▶ **What this task involves**: Reproduce the items starting with the first line and going on through the line that contains "Action: pyautogui.click(x=181, y=3)", leaving out the pictures.
⁂
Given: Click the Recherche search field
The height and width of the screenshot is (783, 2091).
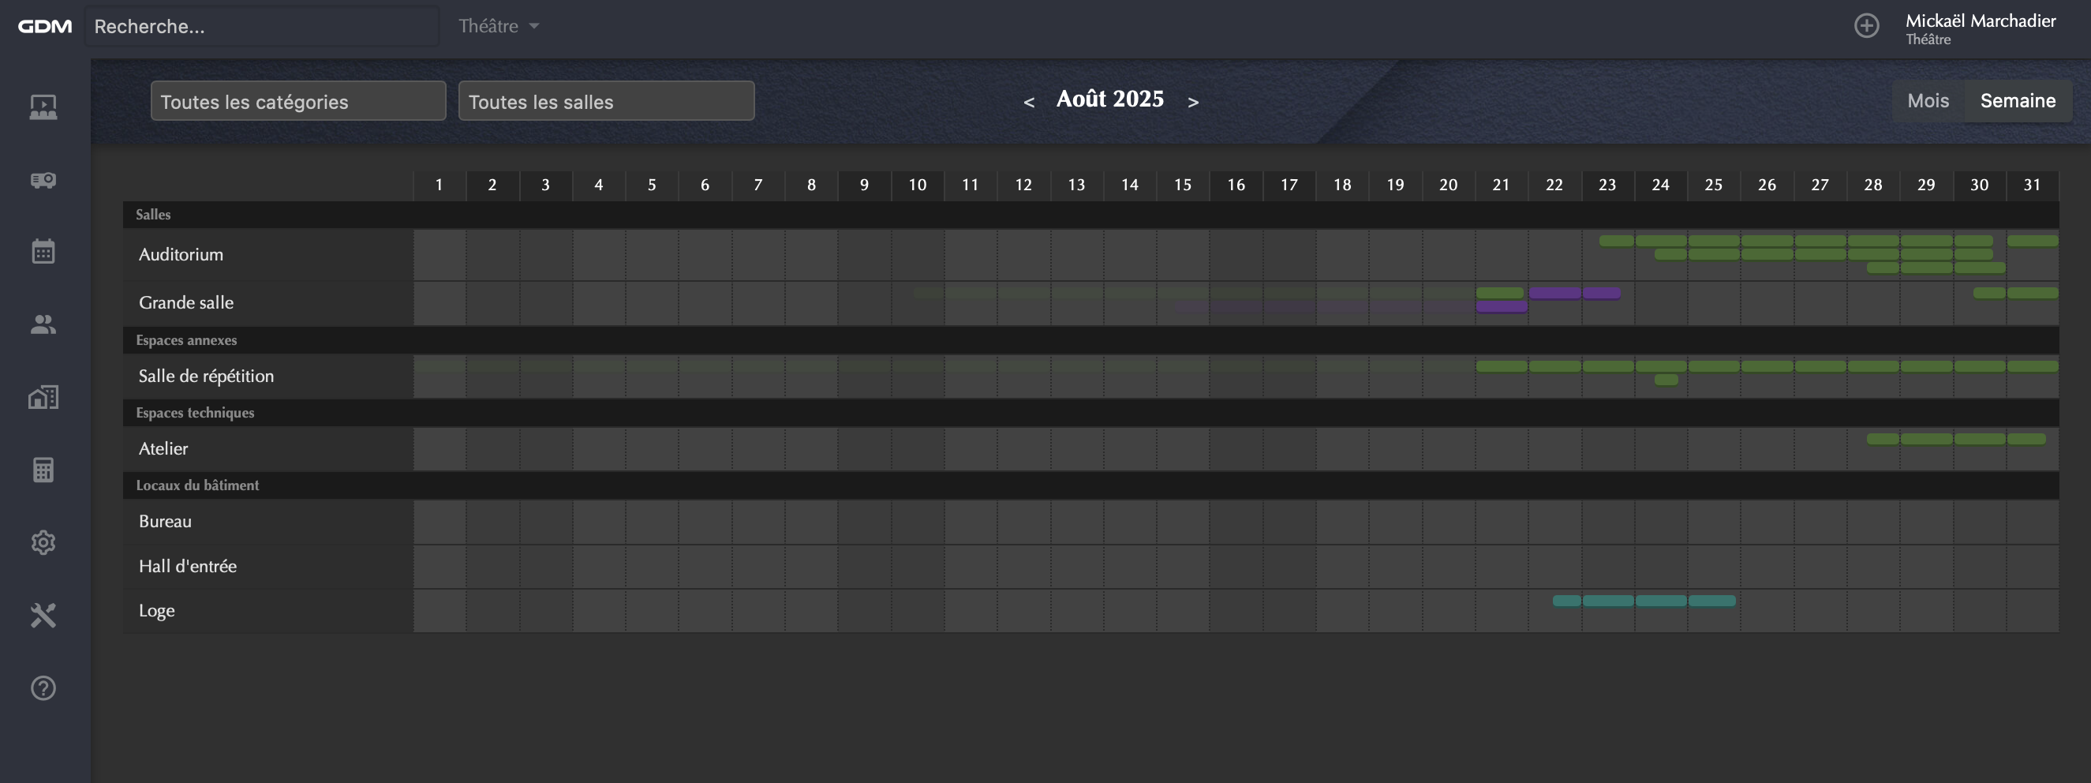Looking at the screenshot, I should point(261,26).
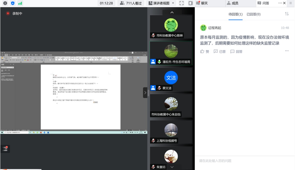
Task: Enter full screen with the corner-brackets icon
Action: pyautogui.click(x=181, y=3)
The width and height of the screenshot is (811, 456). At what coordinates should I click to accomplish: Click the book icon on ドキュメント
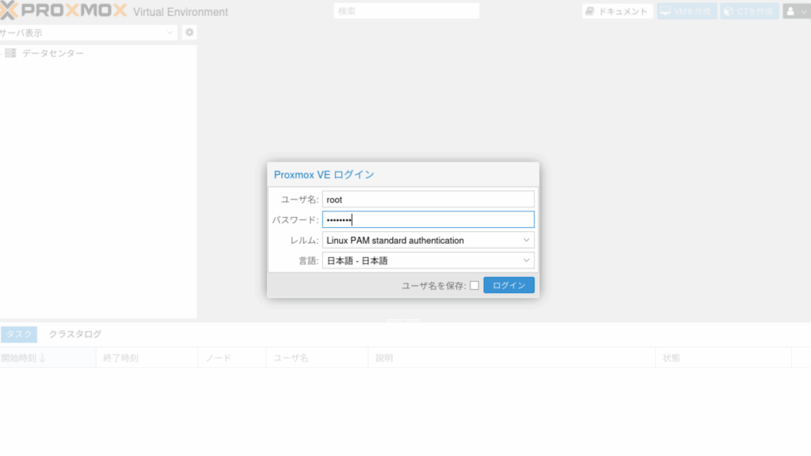point(591,12)
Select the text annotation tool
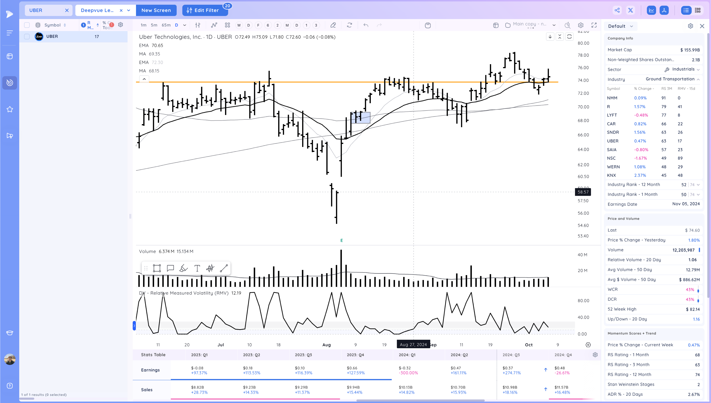The width and height of the screenshot is (711, 403). tap(197, 268)
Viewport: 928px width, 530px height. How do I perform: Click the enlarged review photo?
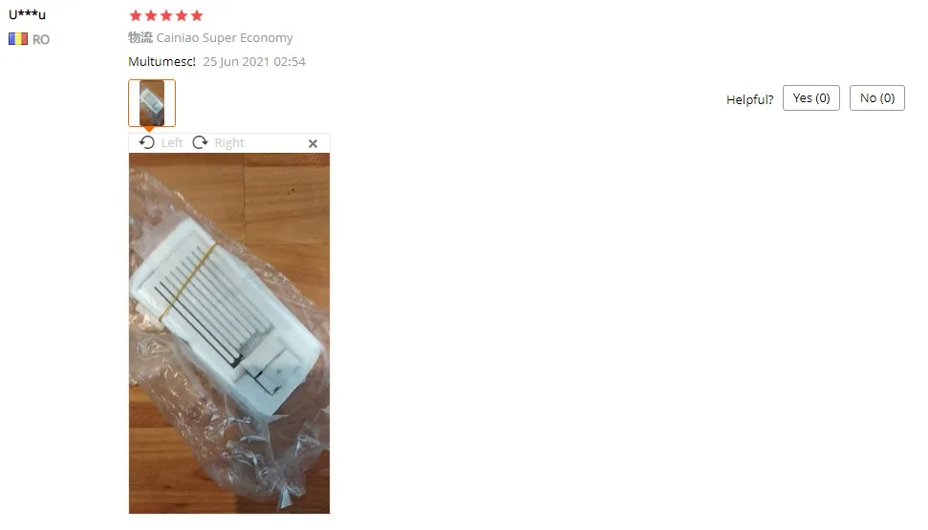(229, 333)
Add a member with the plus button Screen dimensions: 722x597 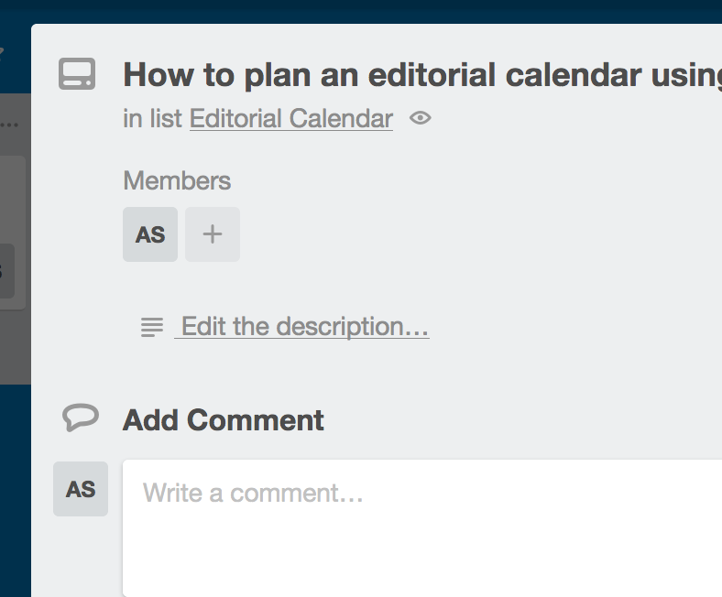point(213,234)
⁂
▶ **Exercise output**:
Given: Click the Recherche search field
The height and width of the screenshot is (783, 2091).
Looking at the screenshot, I should point(261,26).
Task: Enter full screen with the corner-brackets icon
Action: pyautogui.click(x=181, y=3)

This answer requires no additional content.